*BRIEF*:
Pull out each line of the records that contains the string "should", copying every such line in full.

(Records from a collection)
_ _ _

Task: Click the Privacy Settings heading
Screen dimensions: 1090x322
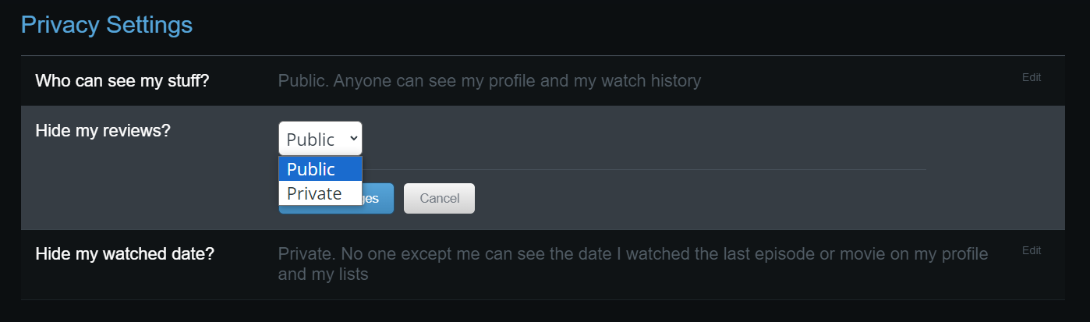Action: pyautogui.click(x=107, y=25)
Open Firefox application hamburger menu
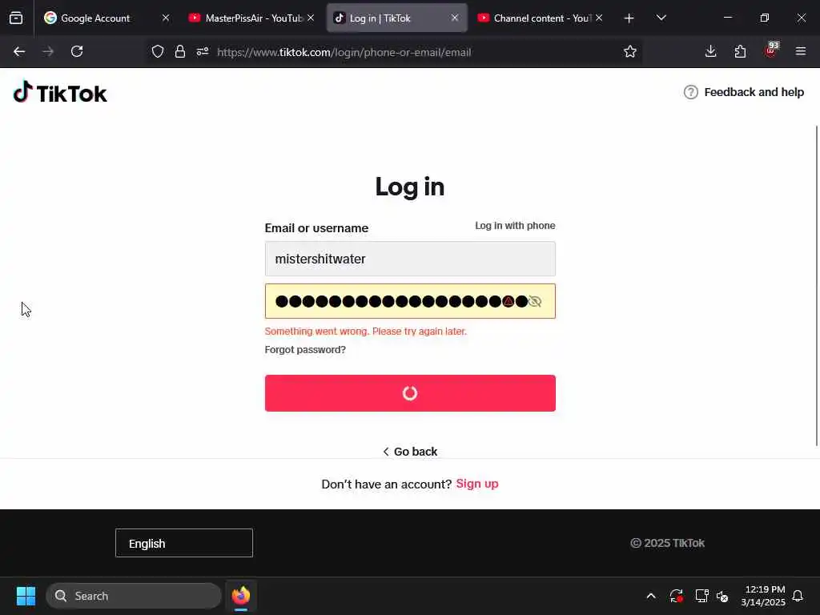Screen dimensions: 820x615 click(801, 51)
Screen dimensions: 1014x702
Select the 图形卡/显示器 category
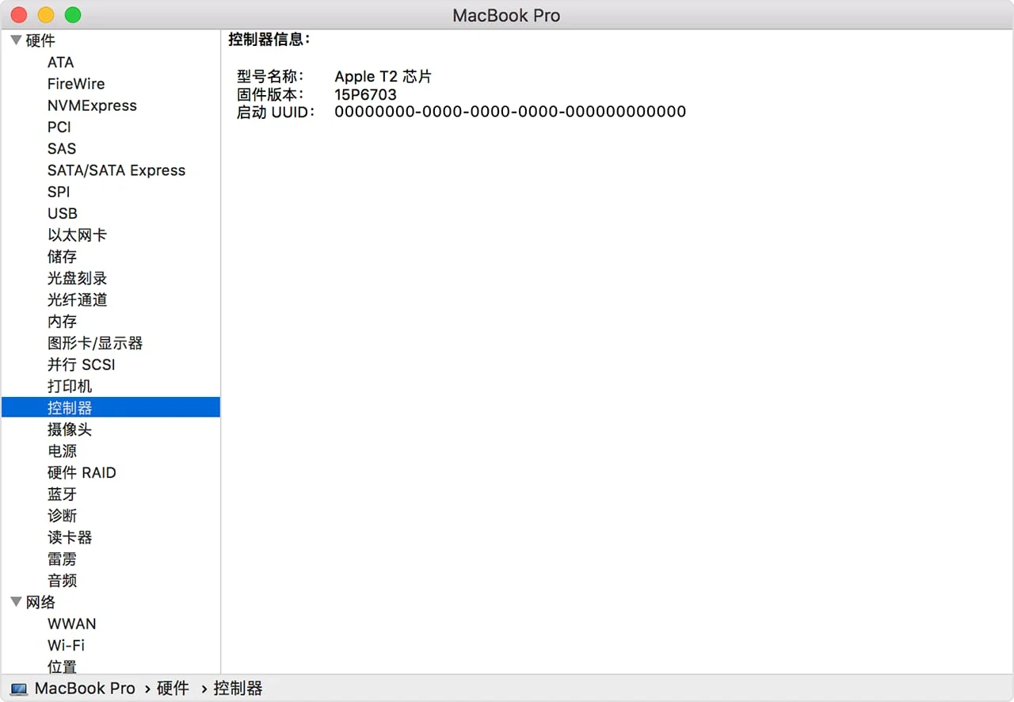click(x=95, y=343)
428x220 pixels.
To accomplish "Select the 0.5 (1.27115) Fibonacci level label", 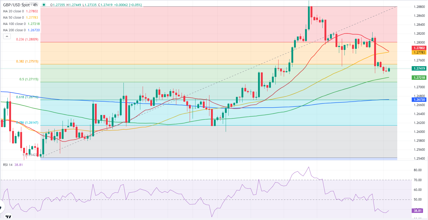I will coord(29,79).
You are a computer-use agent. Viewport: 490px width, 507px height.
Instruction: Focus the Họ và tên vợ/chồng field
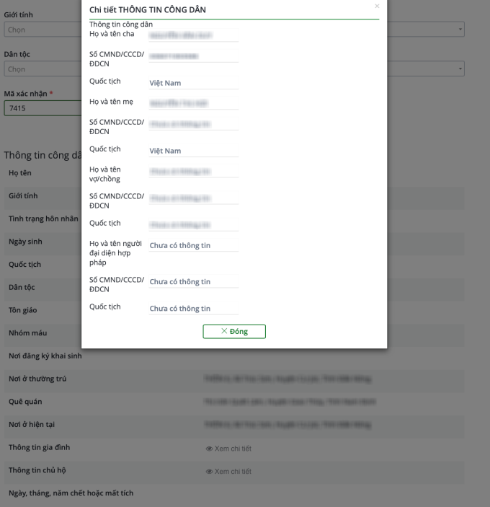(x=193, y=172)
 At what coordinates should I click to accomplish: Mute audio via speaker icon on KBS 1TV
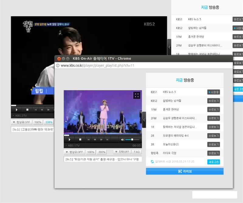point(122,139)
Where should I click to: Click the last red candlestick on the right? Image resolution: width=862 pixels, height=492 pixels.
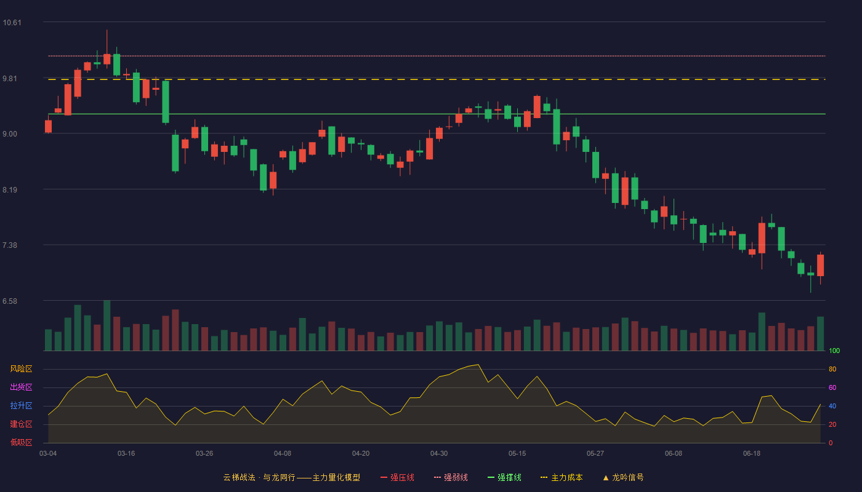click(x=820, y=265)
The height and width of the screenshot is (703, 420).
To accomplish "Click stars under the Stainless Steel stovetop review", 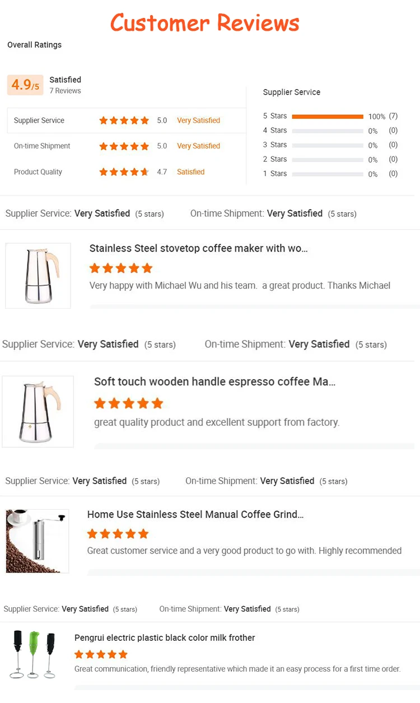I will pos(121,268).
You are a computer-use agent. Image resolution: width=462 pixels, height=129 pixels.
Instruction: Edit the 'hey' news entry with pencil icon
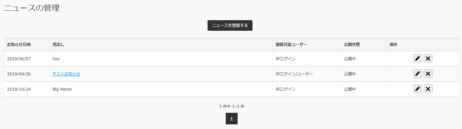(417, 59)

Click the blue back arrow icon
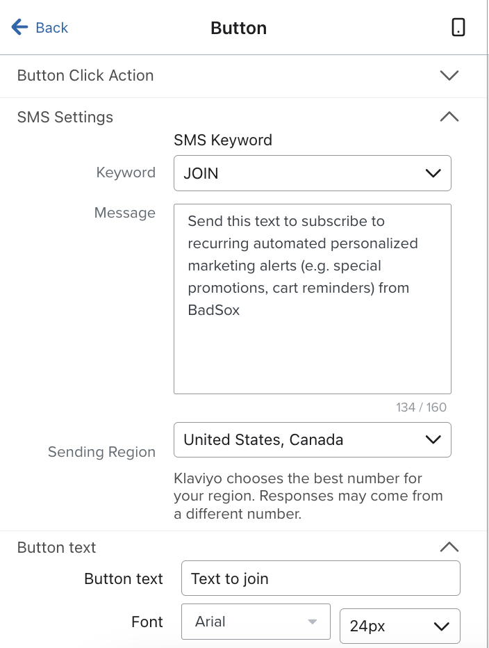17,26
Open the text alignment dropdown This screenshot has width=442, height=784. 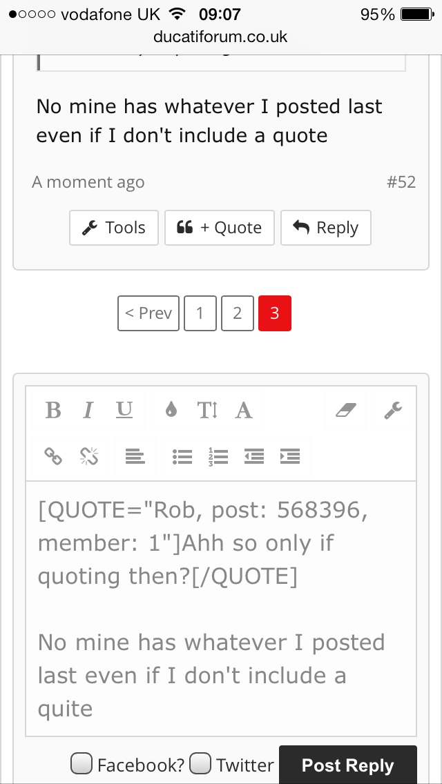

_ _ _

*CORRECT ANSWER*:
 At what coordinates should I click to accomplish: Mute audio via speaker icon on KBS 1TV
Where should I click to: Click the last red candlestick on the right? Image resolution: width=862 pixels, height=492 pixels.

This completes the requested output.